# New pheasant gun



## Cornhusker (Mar 20, 2003)

I picked up a new gun for pheasant hunting the other day.
It's a Radikal Arms NK-1 and came with interchangeable chokes, tools and two mags.
I didn't know I needed one of these until I picked it up and looked it over.
Anybody else tried one?


----------



## TripleD (Feb 12, 2011)

Cornhusker said:


> I picked up a new gun for pheasant hunting the other day.
> It's a Radikal Arms NK-1 and came with interchangeable chokes, tools and two mags.
> I didn't know I needed one of these until I picked it up and looked it over.
> Anybody else tried one?


I haven't tried one but I hate it for the pheasants!!! I still like it.


----------



## crehberg (Mar 16, 2008)

Ain't never seen anything remotely like it...will be interested to hear how it does for ya!


----------



## Rodeo's Bud (Apr 10, 2020)

And if the zombies attack you will be ready.

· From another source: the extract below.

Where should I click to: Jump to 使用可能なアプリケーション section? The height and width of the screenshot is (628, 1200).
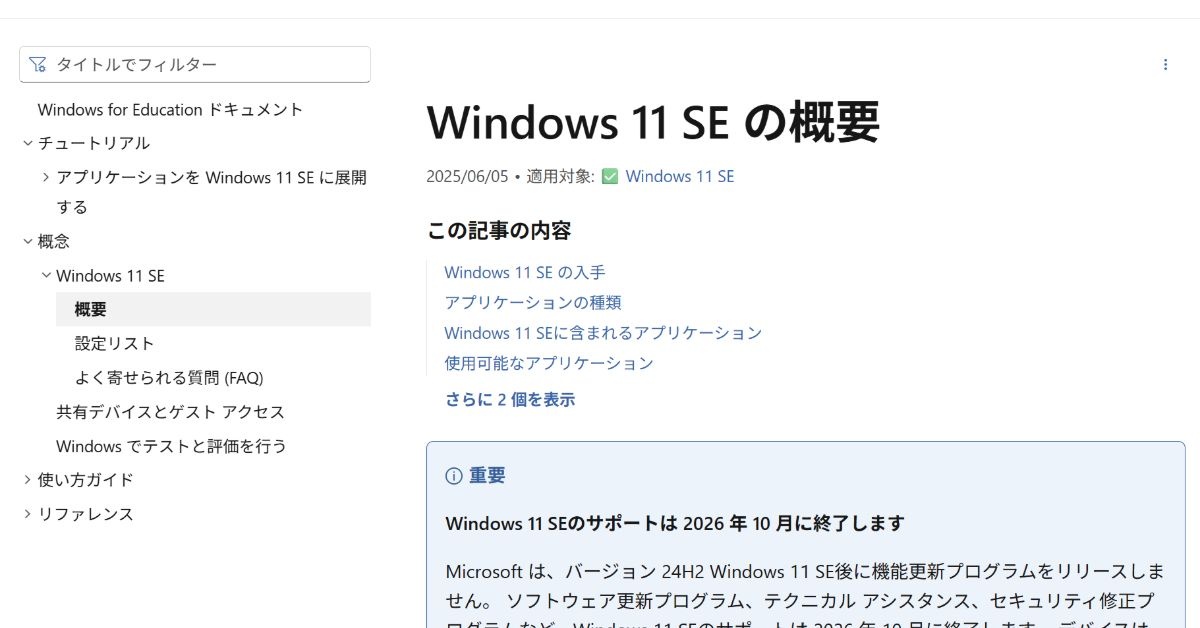point(548,363)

The only thing that gives me pause is where the extraction port is. Looks awfully close to your face.


----------



## HDRider (Jul 21, 2011)

I'd like this for rabbit hunting









*CZ Scorpion*


----------



## JJ Grandits (Nov 10, 2002)

I think both of those would do good on the Trap range.
Especially when shooting doubles.


----------



## GREENCOUNTYPETE (Jul 25, 2006)

if they would just make a rifled slug barrel for that , the only down side would be 2.50 a trigger squeeze in slugs.


----------



## Fishindude (May 19, 2015)

Must have some mean pheasants?


----------



## oldasrocks (Oct 27, 2006)

DP-12 is more fun.


----------



## Cornhusker (Mar 20, 2003)

Rodeo's Bud said:


> And if the zombies attack you will be ready.
> 
> The only thing that gives me pause is where the extraction port is. Looks awfully close to your face.


I'd think it would be awkward for a left handed shooter, But it does eject slightly forward.


----------



## GREENCOUNTYPETE (Jul 25, 2006)

it's bad enough when your beard gets caught between your butt stock and shoulder , tests your concentration to stay on target , and generally when it is time to trim , it could be very distracting to get it caught in the bolt.


----------